Blue-green algae is not a rare occurrence, nor is it limited to Oregon or the Pacific Northwest. It’s been reported as far south and east as Florida in the United States and is seen commonly in other countries. In addition to blue-green algae, toxic red tides can arise from algal blooms. Waters can also be impacted by agriculture runoff and industrial pollution. There are a variety of factors that can make your favorite waterway suddenly unsafe.
How can you tell if the water is safe for boating?
It’s nice to think that water that looks clean is clean, and it’s true that many changes to the water can be easily seen. A red tide, for example, that typically occurs along coastal waterways will be easy to spot; the water literally turns red in areas. Extreme pollution may also affect the clarity of the water, a change a frequent visitor to a lake or stream may be able recognize with the naked eye. However, it’s not a good idea to rely on your vision when determining the safety of the water.
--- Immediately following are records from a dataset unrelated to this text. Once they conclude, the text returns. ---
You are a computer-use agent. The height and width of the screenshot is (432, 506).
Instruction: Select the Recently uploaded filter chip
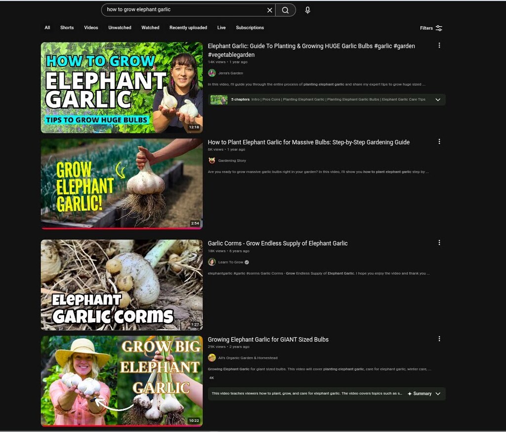click(x=188, y=28)
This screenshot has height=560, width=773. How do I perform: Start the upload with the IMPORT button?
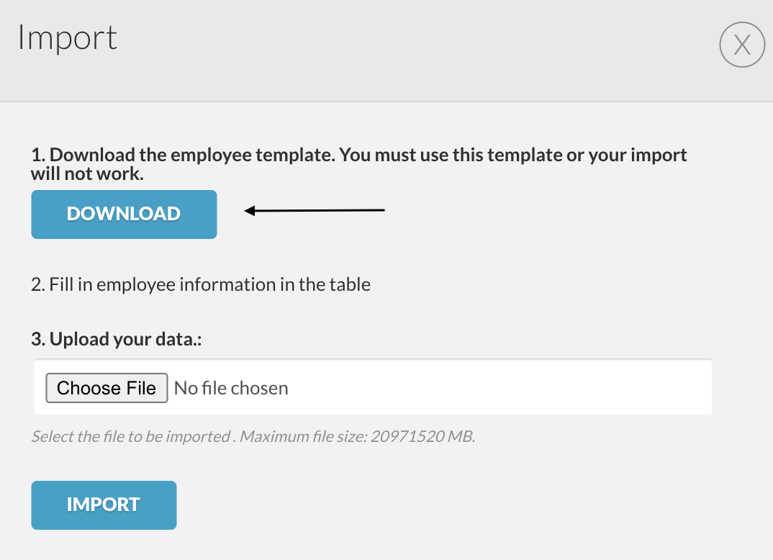tap(104, 505)
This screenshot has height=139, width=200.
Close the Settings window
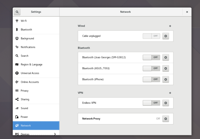click(187, 12)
In the United States, government agencies are charged with monitoring the safety of most waterways. If a change occurs, they may post warnings to web sites, alert the media, or erect signs on-site. Become familiar with the water quality standards in your area, as well as the agencies responsibility for their regulating and enforcing them.
When it comes to boating safety, it’s not just what happens on the boat that counts. Before putting your boat in the water this summer, make sure you get familiar with the water condition in your area. Do your part to keep the local surface water safe by practicing green boating.